Dor Amir

Posted on Feb 17

I kept hitting the "quota wall" with AI coding tools. So I built a router.

#llm #python #opensource #openai

If you use OpenClaw, Codex, Cursor, or Claude Code, you've probably seen the same thing: your premium model quota disappears halfway through the week.

I finally looked at my own usage logs and the cause was obvious:

Most prompts weren't "hard." They were boring utility work:

"Summarize this paragraph"
"Reformat this JSON"
"Explain this error"
"Convert this to TypeScript"

Those prompts don't need Opus or GPT-4 class models. But they were getting sent there anyway, burning quota like it's free.

What I found in my data

After a week of logs, the distribution was consistent:

~55% simple: summarize / format / translate / explain
~25% medium: write a function / debug
~15% complex: refactor / architecture
~5% reasoning-heavy: tradeoffs / proof-style reasoning

So the real problem wasn't "I need more quota."
It was "my tools don't know when not to use the premium model."

NadirClaw: open-source LLM routing as a local proxy

I built NadirClaw, an OpenAI-compatible proxy that sits between your AI tool and your model providers.

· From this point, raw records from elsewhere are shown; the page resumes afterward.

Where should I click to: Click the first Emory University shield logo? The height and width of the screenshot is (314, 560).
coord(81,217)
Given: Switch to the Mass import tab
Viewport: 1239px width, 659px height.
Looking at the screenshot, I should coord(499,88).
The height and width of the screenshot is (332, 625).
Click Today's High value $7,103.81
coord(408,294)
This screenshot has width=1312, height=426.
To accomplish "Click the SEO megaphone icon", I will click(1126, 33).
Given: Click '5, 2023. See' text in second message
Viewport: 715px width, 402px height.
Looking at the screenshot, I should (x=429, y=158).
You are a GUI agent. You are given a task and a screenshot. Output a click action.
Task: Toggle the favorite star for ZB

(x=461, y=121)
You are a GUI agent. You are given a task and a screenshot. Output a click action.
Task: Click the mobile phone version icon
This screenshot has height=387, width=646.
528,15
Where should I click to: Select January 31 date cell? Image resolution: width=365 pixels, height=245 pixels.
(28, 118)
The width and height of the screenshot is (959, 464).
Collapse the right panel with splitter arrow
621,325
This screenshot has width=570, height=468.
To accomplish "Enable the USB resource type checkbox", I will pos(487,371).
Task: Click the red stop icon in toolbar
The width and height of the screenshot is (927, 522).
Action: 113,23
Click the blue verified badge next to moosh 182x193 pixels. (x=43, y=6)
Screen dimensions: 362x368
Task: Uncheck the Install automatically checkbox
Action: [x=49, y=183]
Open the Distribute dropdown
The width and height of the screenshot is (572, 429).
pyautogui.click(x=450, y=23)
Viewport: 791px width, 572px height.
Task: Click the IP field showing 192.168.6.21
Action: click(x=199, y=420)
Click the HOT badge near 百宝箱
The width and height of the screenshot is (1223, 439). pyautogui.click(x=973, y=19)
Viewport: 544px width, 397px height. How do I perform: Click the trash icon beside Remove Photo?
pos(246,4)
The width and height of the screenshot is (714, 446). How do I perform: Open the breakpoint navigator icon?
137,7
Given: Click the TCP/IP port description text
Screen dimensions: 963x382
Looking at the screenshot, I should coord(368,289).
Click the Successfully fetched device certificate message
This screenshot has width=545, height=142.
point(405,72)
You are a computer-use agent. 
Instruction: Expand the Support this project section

It classifies each request in ~10ms (sentence embeddings) and routes automatically:

Simple → Gemini Flash or Ollama (free/cheap)
Complex → Sonnet (or your preferred premium)
Reasoning-heavy → Opus / GPT-class reasoning models
Agentic prompts → auto-detected and forced to premium (cheap models fall apart here)

The features that matter

Agentic detection: tool-use + loop-style prompts route to premium automatically
Session pinning: multi-turn chats stay on one model (no context breakage)
429 fallback: rate-limit hits fail over instead of breaking your flow
Routing profiles: auto, eco, premium, free, reasoning
Reporting: breakdown of tiers, latency, and token usage from JSONL logs

Results (after 2 weeks)

Premium quota lasted the full week (instead of dying by Wednesday)
~60% of prompts moved to free/cheap models with no noticeable quality drop
Added overhead stayed ~8-12ms per request

Works with your existing tools

Because it speaks the OpenAI Chat Completions API, it works with:
OpenClaw, Codex, Cursor, Claude Code, Continue, and most OpenAI-compatible clients.

Providers supported: Gemini (native), OpenAI, Anthropic, Ollama, and anything LiteLLM supports.

Quick start

pip install nadirclaw
nadirclaw serve --verbose

GitHub: https://github.com/doramirdor/NadirClaw

MIT licensed. Actively maintained.

If you're drowning in quota burn, this is the fix: route the easy stuff away from premium models automatically.

Top comments (1)

signalstack • Feb 17

This is exactly the problem we ran into when building multi-agent pipelines. The naive approach — one model for everything — burns through quota fast and adds unnecessary latency for trivial tasks.

A few things we learned the hard way:

Classification latency matters a lot at scale. 10ms is solid, but once you're routing thousands of requests per hour, even your classifier becomes a bottleneck if it's not async. We ended up batching low-priority classification jobs.

Failure modes between providers are different, not just in rate limits but in how they fail. Anthropic tends to return 529s under load while OpenAI is more likely to quietly degrade quality. Took us a while to build detection for the second case.

The 70/20/10 distribution you found matches what we see too. The real unlock is building confidence thresholds — if the router isn't sure, default to premium. False economy to save quota and get garbage output on something borderline.

Have you looked at adding feedback loops? If a "lite" routed request comes back with low quality markers (short output, high refusal rate, user correction patterns), automatically escalating those task types over time would make the classification smarter without manual tuning.